ABUJA, Nigeria -- Eight foreign workers, including one American, were kidnapped from a drilling rig off Nigeria's oil-rich southern delta yesterday in the latest incident highlighting the tenuous security of oil operations in this nation, Africa's largest crude producer.
The kidnappers have offered to negotiate the release of the hostages -- six Britons, the American, and a Canadian -- who were taken before dawn from the drilling rig Bulford Dolphin, according to the company that operates the rig, which was about 40 miles off the Nigerian coast.
Oil prices jumped by more than $2 a barrel yesterday after the report revived concerns about the stability of Nigerian supplies.
Analysts said anxiety over Iran's nuclear ambitions also supported crude futures.
``We understand that the group [of kidnappers] has been in touch with the local companies about negotiations," said Sheena Wallace, a spokesman for Dolphin Drilling Ltd., which is based in Aberdeen, Scotland.
She said she did not know the names of the missing crewmen or what group was behind the kidnapping.
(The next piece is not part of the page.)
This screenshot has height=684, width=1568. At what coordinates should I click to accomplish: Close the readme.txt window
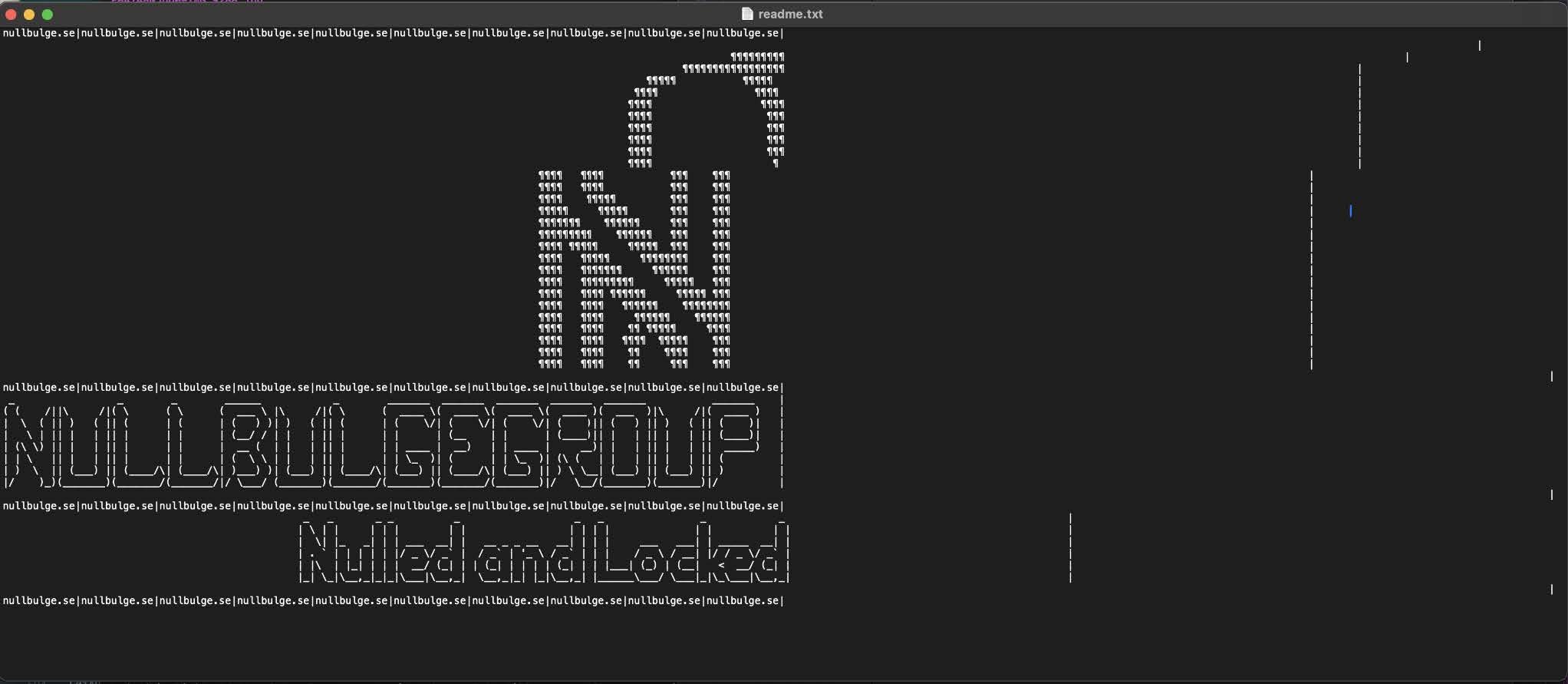tap(11, 15)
Police spokesman Haz Iwendi said in the capital, Abuja, that no group had claimed responsibility and that no demands had been made. ``Security agencies are trailing them to secure the release of the hostages as soon as possible," Iwendi said.
Presidential spokeswoman Remi Oyo said, ``the abduction was the result of a misunderstanding between [local] communities and the oil company involved." She did not elaborate.
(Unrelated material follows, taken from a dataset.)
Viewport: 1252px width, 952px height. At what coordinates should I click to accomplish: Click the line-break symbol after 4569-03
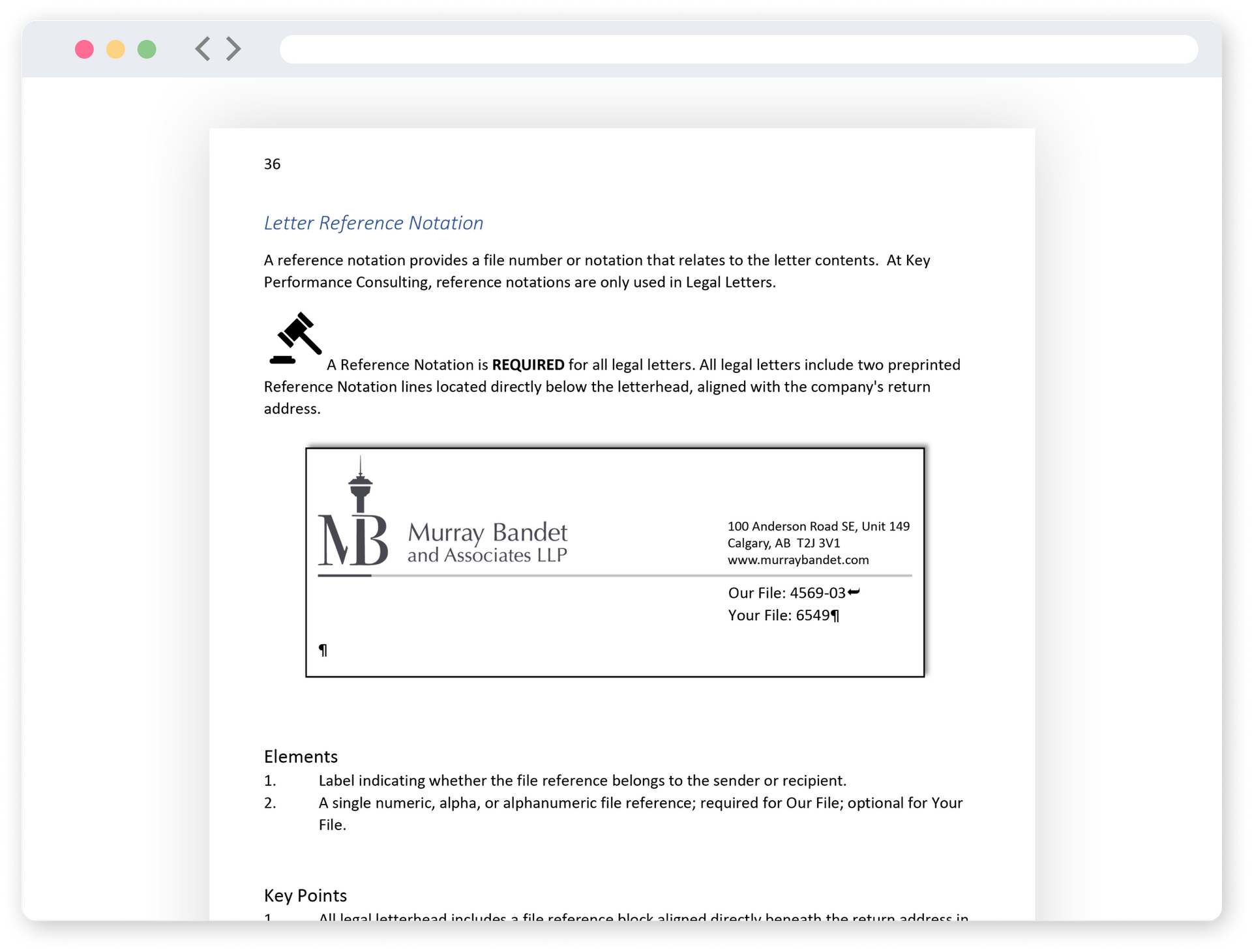tap(854, 592)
Militants in the Niger Delta region have blown up pipelines and kidnapped foreign workers in recent months to press their demands for a greater share of the country's oil wealth.
Other groups have kidnapped oil workers as bargaining chips to prod companies to create more jobs or improve benefits.
The kidnappings usually end peacefully.
President Olusegun Obasanjo promised more funds to help the navy secure oil assets in the Gulf of Guinea.